Stored data:
◆ ◆ ◆ ◆ ◆ ◆ ◆

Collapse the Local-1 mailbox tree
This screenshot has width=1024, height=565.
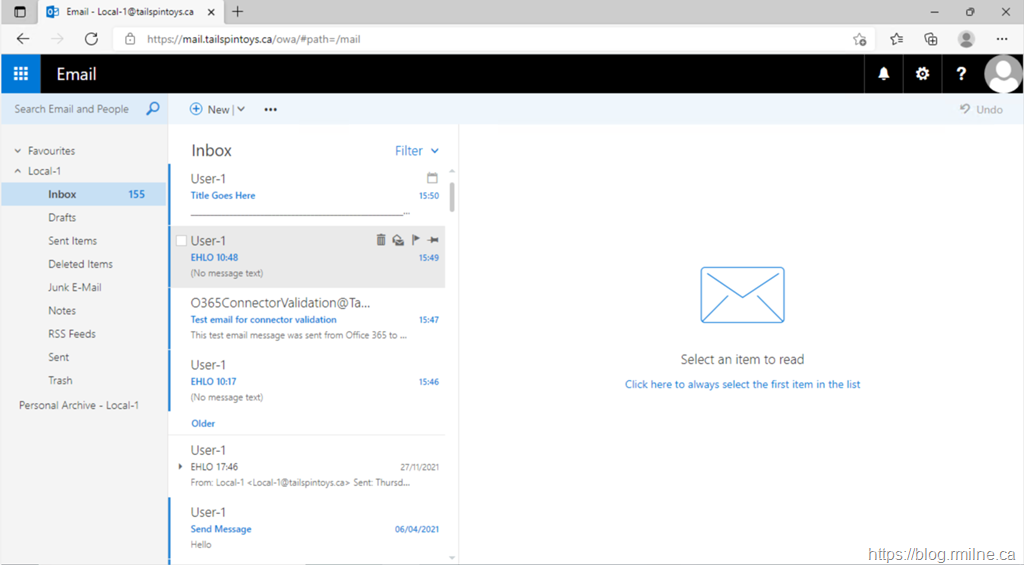pyautogui.click(x=18, y=171)
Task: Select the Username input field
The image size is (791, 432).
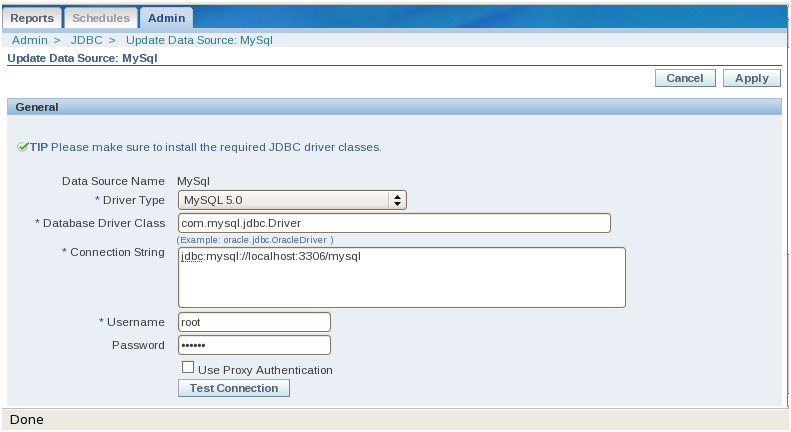Action: click(254, 322)

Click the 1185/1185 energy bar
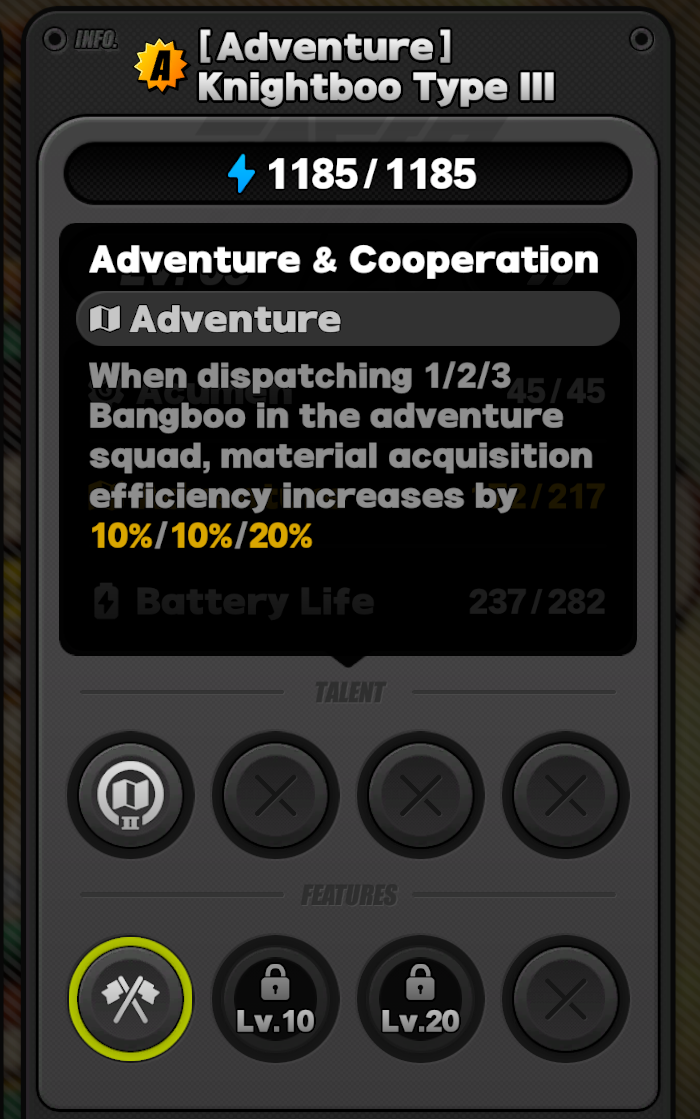click(348, 173)
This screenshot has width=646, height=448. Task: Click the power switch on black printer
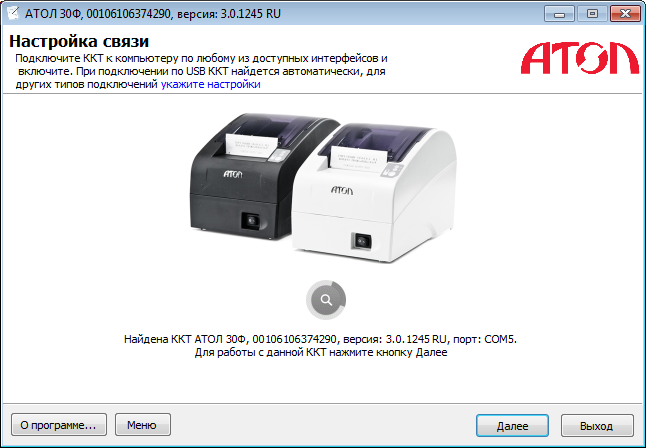(x=251, y=220)
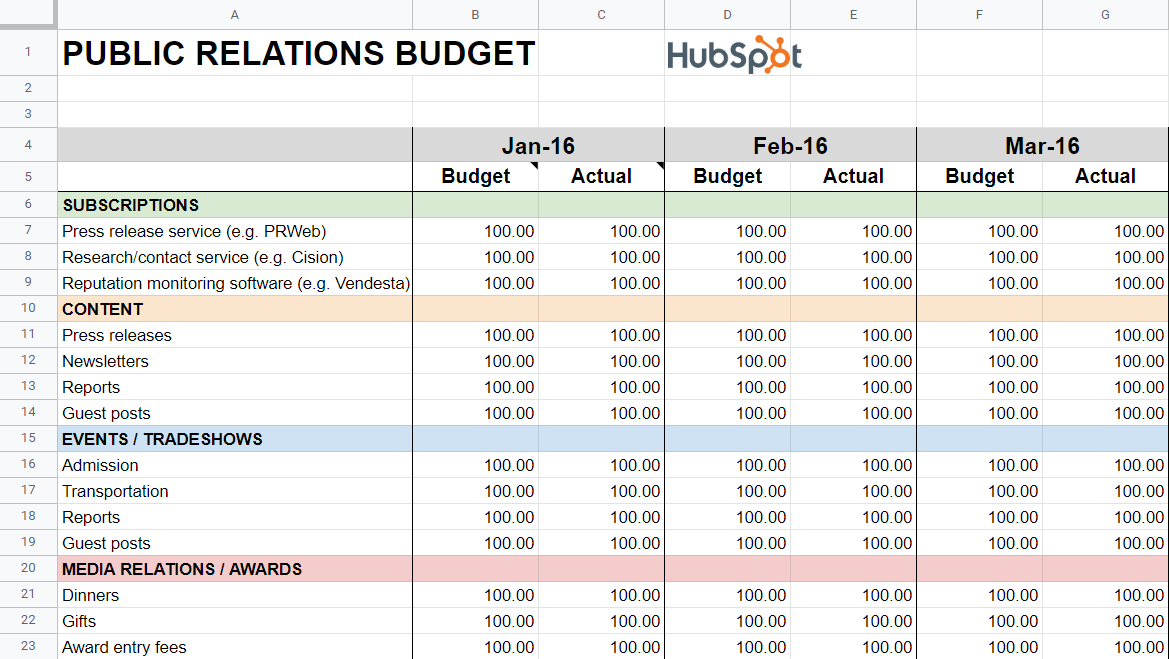Select the Newsletters row label cell
Viewport: 1169px width, 659px height.
coord(105,361)
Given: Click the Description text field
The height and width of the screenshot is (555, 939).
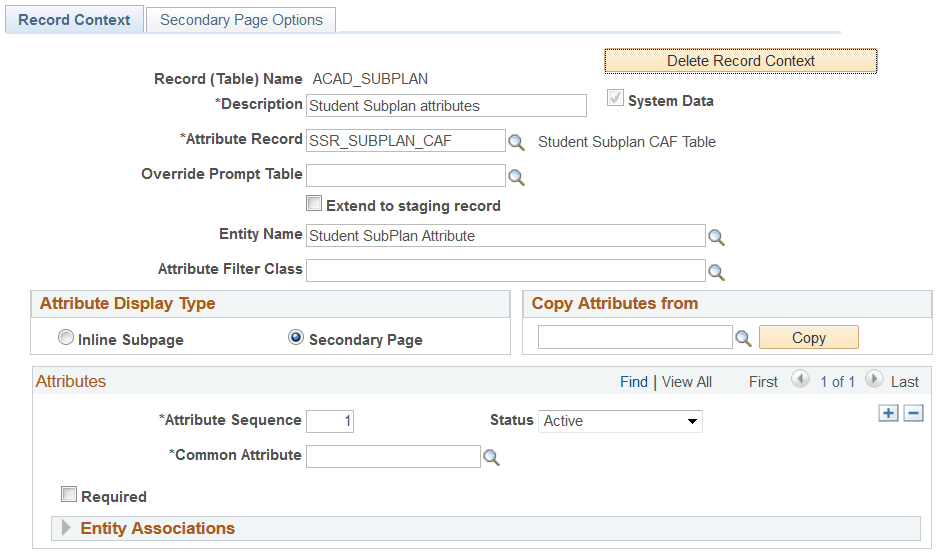Looking at the screenshot, I should tap(446, 105).
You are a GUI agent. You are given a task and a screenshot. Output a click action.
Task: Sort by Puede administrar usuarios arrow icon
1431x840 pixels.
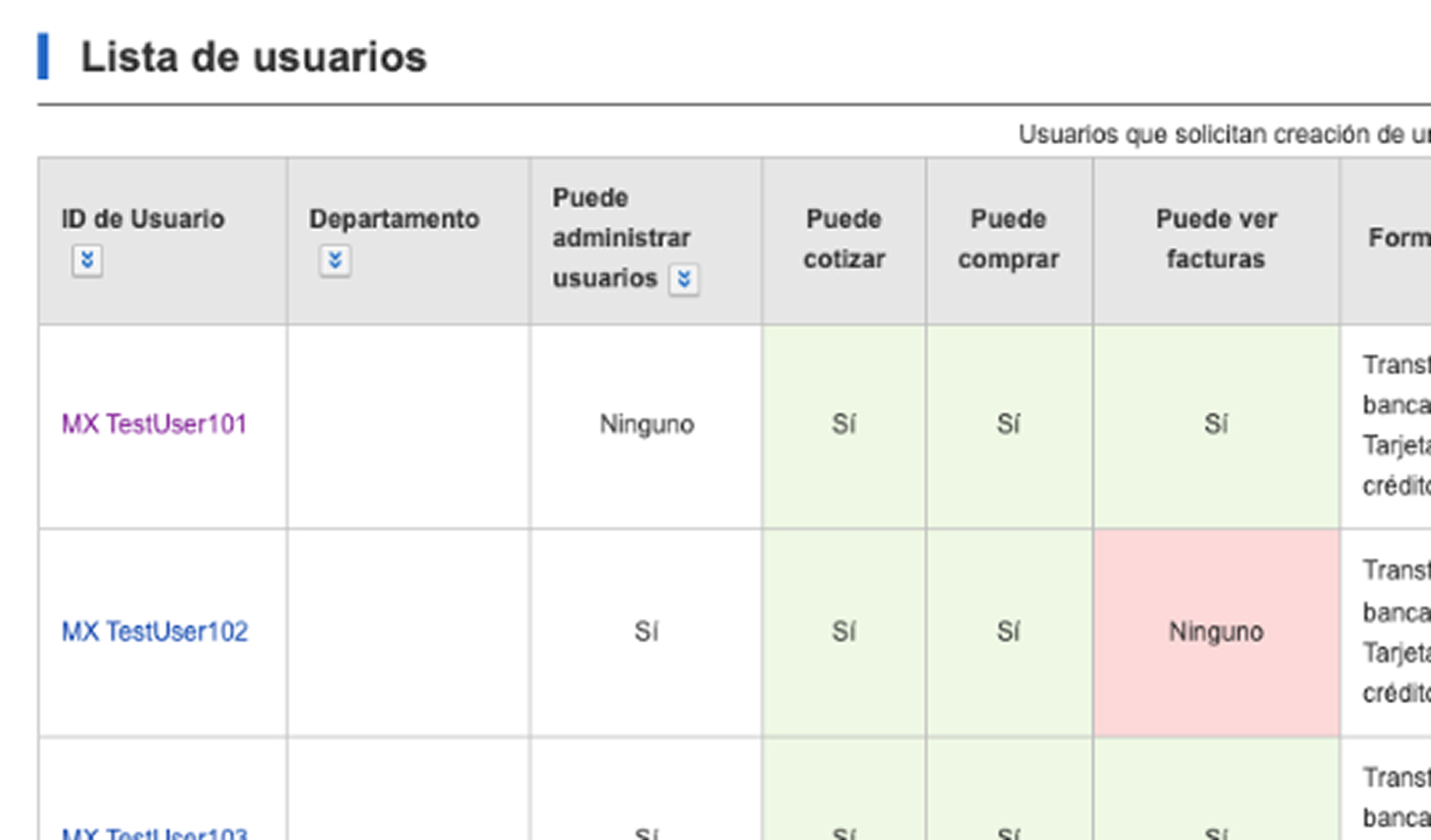pyautogui.click(x=684, y=279)
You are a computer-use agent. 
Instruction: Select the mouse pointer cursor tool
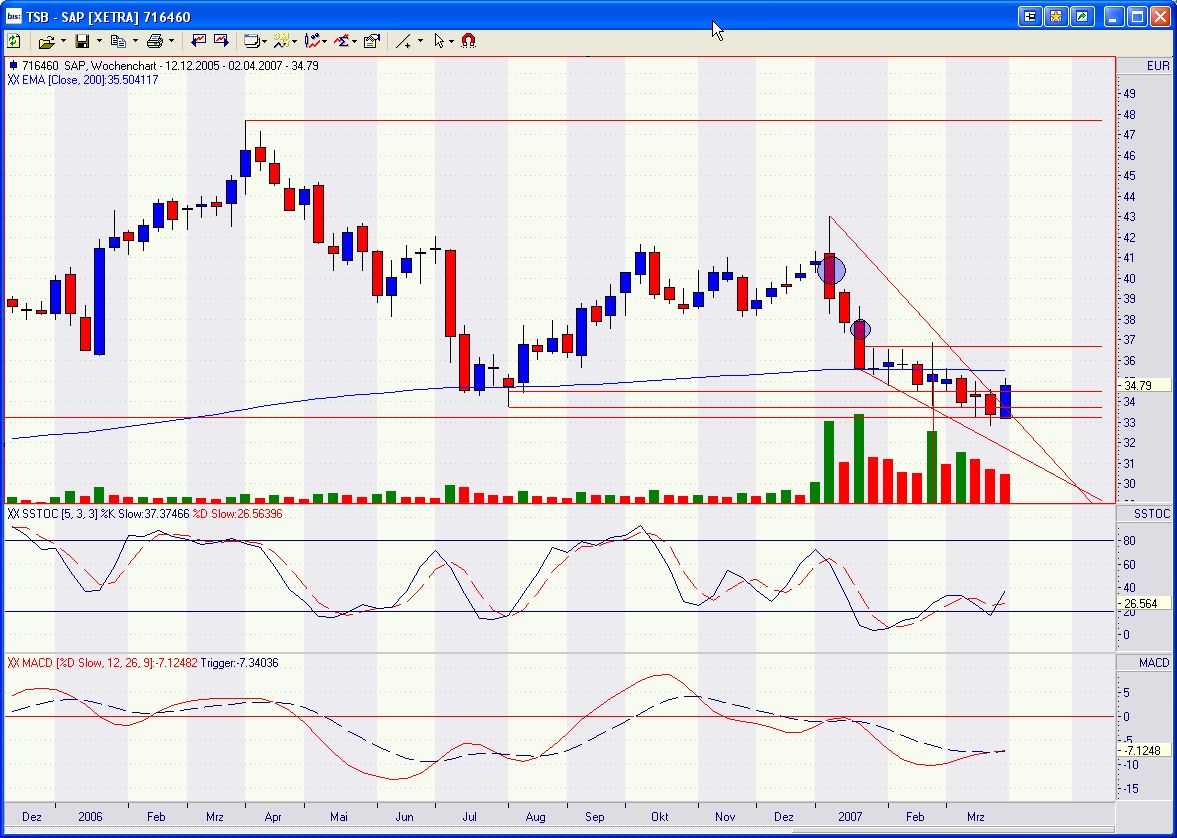(439, 41)
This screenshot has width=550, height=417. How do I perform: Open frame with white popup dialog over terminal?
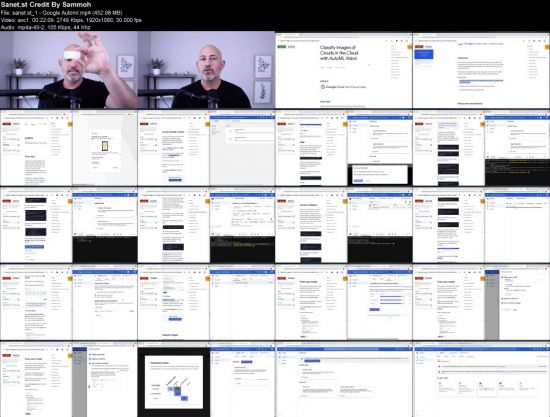coord(344,148)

◆ ◆ ◆ ◆ ◆ ◆ ◆

ABOUT THIS EXERCISE: Copy the records exactly; no image should appear in the result.

EXERCISE RESPONSE:
Collapse the Local-1 mailbox tree
This screenshot has width=1024, height=565.
pyautogui.click(x=18, y=171)
Task: Select the Username input field
The image size is (791, 432).
Action: click(254, 322)

Click the 1185/1185 energy bar
click(348, 173)
This screenshot has width=646, height=448. Task: Click the power switch on black printer
(x=251, y=220)
Select the Newsletters row label cell
Viewport: 1169px width, 659px height.
coord(105,361)
Given: Click the Description text field
The height and width of the screenshot is (555, 939).
Looking at the screenshot, I should tap(446, 105).
You are a GUI agent. You are given a task and a screenshot. Output a click action.
Task: Sort by Puede administrar usuarios arrow icon
1431x840 pixels.
pyautogui.click(x=684, y=279)
You are a computer-use agent. 
Instruction: Select the mouse pointer cursor tool
(439, 41)
This screenshot has width=550, height=417. How do I perform: Open frame with white popup dialog over terminal?
coord(344,148)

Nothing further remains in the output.